Faz a trilha sonora do filme Terra dos Brasis de Maurice Capovilla.

Cria e lança em sociedade com O Pasquim o "Disco de Bolso", como encarte do jornal. Revista mensal de curta duração. Saem duas edições, logo esgotadas nas bancas de jornal. No primeiro, traz Tom como cantor da sua composição feita para o evento: Águas de Março, de um lado. Do outro o desconhecido João Bosco interpretando dele e Aldir Blanc, Agnus Sei. No segundo disco Caetano Veloso com "A volta da asa branca", e o novato Raimundo Fagner interpretando dele e Belchior "Velas do Mucuripe". Com o fechamento do Pasquim, não retoma mais o projeto.
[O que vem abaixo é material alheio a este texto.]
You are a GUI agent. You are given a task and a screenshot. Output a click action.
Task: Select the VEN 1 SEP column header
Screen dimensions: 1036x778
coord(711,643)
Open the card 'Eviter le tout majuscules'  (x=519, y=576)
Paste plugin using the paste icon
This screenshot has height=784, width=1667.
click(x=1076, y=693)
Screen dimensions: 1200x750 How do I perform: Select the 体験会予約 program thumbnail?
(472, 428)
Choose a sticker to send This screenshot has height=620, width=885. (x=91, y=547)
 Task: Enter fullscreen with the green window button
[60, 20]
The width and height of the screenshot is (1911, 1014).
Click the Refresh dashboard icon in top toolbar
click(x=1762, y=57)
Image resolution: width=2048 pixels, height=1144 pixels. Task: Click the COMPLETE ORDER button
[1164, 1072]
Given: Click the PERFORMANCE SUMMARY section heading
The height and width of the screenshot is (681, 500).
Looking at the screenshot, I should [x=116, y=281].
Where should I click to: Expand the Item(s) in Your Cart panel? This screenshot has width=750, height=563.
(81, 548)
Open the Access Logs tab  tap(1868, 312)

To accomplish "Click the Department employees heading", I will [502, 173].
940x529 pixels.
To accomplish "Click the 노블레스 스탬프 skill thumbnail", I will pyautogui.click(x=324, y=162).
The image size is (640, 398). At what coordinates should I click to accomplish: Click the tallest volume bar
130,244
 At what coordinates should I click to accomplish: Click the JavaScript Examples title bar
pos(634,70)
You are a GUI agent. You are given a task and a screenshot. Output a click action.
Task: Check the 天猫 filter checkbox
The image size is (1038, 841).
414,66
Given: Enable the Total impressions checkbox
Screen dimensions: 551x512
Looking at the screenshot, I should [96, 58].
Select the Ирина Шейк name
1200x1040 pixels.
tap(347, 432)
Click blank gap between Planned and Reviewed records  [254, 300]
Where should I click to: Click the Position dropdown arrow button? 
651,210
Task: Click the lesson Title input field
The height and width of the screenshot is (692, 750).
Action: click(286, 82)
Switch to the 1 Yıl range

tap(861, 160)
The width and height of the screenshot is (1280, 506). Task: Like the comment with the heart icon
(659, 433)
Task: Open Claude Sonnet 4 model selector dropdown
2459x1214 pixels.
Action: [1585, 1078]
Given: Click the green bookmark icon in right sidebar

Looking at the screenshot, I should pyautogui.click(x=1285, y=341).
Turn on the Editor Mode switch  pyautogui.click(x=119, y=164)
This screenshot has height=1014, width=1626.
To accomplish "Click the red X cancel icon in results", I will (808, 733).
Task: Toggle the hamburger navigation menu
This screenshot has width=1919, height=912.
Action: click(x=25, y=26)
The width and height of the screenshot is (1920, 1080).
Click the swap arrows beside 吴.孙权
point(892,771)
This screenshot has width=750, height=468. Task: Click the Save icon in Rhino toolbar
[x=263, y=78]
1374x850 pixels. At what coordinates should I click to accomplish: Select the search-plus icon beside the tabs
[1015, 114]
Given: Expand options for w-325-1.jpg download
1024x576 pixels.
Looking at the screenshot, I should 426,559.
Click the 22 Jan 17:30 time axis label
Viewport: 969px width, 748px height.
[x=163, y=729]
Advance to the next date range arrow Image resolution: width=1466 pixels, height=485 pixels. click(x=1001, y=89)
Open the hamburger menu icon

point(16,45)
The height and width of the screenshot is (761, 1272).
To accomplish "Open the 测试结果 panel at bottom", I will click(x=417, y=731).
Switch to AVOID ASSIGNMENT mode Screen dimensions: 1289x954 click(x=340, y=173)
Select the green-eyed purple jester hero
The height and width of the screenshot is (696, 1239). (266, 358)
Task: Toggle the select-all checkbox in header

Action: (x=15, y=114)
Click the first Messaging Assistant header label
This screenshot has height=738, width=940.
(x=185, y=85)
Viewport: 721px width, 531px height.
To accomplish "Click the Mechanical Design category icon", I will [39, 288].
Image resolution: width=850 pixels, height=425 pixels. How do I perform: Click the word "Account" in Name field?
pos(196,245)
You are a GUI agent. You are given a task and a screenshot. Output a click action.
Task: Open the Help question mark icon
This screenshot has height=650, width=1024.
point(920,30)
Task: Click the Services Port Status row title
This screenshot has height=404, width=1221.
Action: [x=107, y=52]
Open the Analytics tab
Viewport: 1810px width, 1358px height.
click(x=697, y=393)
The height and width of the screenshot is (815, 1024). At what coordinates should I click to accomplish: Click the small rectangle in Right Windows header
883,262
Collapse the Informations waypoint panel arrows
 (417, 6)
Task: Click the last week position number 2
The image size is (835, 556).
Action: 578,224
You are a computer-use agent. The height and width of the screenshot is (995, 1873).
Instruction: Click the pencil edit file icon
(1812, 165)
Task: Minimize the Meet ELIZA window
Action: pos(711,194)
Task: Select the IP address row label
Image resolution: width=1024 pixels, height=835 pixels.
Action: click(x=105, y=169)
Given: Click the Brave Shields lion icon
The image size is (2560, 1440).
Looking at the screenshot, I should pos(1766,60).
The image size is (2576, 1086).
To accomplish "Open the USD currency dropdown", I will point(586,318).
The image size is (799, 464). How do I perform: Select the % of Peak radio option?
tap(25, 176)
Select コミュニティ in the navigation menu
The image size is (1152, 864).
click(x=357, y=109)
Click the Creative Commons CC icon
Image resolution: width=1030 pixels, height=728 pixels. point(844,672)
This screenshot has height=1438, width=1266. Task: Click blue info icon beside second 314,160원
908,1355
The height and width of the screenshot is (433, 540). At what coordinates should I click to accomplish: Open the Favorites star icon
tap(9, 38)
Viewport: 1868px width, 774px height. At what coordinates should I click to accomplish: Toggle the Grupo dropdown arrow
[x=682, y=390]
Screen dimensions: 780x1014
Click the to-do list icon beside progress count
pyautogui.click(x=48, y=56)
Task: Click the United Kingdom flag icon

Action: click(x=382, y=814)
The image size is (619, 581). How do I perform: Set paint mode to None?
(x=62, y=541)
Aos 40 anos, é agraciado no fim do ano, como presente de Natal, com o nascimento de sua primeira filha - Adriana. Sérgio ganha vida nova.

1973
Cria um grupo com os músicos Piri Reis, Cassio Tucunduva, Fred Martins, Franklim da Flauta, e Paulinho Camafeu. Ensaia em seu estúdio no anexo da casa e vem a gravar outro LP pela Continental, reunindo doze novas composições, dentre as quais seus sucessos cantados pelos estudantes em suas andanças pelo Brasil, tais como Calabouço (inspirado em Edson Luis, estudante assassinado pelos militares no restaurante Calabouço), Tocaia (em homenagem a Lamarca, grande herói da guerrilha), Semente, Sina de Lampião, Canto Americano e outras alem de Vou Renovar,( uma sátira do momento político) com a qual passa a encerrar seus shows fazendo a platéia cantar o refrão, e ao final aplaudi-lo delirantemente. Empenha-se nos arranjos, com achados rítmicos explorando na letra e na melodia uma elaboração sofisticada, com indicações de novos caminhos para a música brasileira. A critica exalta seu trabalho, e algumas consideraram este o seu melhor disco. Caulos faz a capa e com Sérgio são intimados pelo DOPS a prestar esclarecimentos. Querem saber porquê Sérgio aparece na capa com a boca cortada, e o que pretende dizer com o refrão "cala a boca, moço" em sua música Calabouço. Ambos se defendem com explicações "intelectualizadas", como é de costume dos artistas intimados, driblando a ignorância dos censores. O disco continua circulando mas sua execução é proibida pela censura.
Sua casa na Urca passa a ser popular entre os artistas que a freqüentam.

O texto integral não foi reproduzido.